Placebo Effects in the Treatment of Depression: Cognitive and Neural Mechanisms

The safety and scientific validity of this study is the responsibility of the study sponsor and investigators. Listing a study does not mean it has been evaluated by the U.S. Federal Government. Read our disclaimer for details. Identifier: NCT01919216
Recruitment Status : Completed
First Posted : August 8, 2013
Results First Posted : January 5, 2018
Last Update Posted : February 26, 2019
National Institute of Mental Health (NIMH)
Information provided by (Responsible Party):
New York State Psychiatric Institute

Brief Summary:
Studies of the neural mechanisms underlying placebo effects in antidepressant clinical trials largely have been limited to demonstrating objective differences in brain activity between responders and non-responders to placebo. This 8 week Placebo-controlled and Open groups study employs a novel antidepressant trial design with integrated functional magnetic resonance imaging (fMRI) to manipulate patient expectancy and examine its neural mediators.
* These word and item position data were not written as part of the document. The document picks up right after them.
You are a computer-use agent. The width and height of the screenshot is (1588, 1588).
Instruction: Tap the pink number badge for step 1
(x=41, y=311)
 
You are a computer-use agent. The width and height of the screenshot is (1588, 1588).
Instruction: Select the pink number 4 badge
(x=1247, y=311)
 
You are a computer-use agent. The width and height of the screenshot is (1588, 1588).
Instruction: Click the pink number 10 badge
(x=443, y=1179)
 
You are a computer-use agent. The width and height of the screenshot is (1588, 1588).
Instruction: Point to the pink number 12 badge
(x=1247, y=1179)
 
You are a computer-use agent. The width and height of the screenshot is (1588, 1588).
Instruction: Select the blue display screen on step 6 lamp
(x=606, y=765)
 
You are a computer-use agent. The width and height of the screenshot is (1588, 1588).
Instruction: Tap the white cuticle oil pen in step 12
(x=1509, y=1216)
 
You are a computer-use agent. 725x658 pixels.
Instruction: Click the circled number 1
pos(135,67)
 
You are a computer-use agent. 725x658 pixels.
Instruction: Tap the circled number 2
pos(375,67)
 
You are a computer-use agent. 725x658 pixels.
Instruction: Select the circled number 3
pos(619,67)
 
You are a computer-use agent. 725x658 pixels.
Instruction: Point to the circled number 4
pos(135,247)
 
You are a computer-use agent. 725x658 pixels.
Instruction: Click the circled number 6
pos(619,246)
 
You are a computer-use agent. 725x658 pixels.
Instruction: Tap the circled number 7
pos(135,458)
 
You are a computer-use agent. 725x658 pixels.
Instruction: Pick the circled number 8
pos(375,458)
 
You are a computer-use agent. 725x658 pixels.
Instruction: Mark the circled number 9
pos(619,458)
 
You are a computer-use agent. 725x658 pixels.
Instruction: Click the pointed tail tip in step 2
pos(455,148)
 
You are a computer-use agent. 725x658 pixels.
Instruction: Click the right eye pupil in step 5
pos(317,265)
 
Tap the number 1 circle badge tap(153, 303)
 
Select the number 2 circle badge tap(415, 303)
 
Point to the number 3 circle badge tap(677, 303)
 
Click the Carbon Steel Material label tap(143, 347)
Condition or disease Intervention/treatment Phase
Major Depressive Disorder Drug: Citalopram Phase 4

Detailed Description:

The placebo effect represents a potent treatment for Major Depressive Disorder (MDD)—placebo response in acute randomized controlled trials (RCTs) of antidepressant medications averages 30%, and meta-analyses have estimated the proportion of medication response attributable to placebo to be 50-75%. Patient expectancy is the mechanism of placebo effects in antidepressant RCTs and has been positively associated with medication response. Determining how expectancy alters the course of MDD could lead to methods of optimizing placebo effects and improving the treatment of MDD. In addition, investigating the neurobiology of placebo effects has the potential to elucidate the pathophysiology of MDD and the mechanisms of action of antidepressant treatments. Brain regions implicated in expectancy and placebo effects comprise prefrontal cortical (PFC) areas, amygdala, insular cortex, rostral anterior cingulate cortex (rACC), and dopaminergic reward pathways in the striatum. Pathological decreases in PFC and striatal function, increases in limbic activity, and disordered connectivity between these regions have all been observed in MDD, and the rostral and dorsal ACC have been repeatedly linked to antidepressant treatment response.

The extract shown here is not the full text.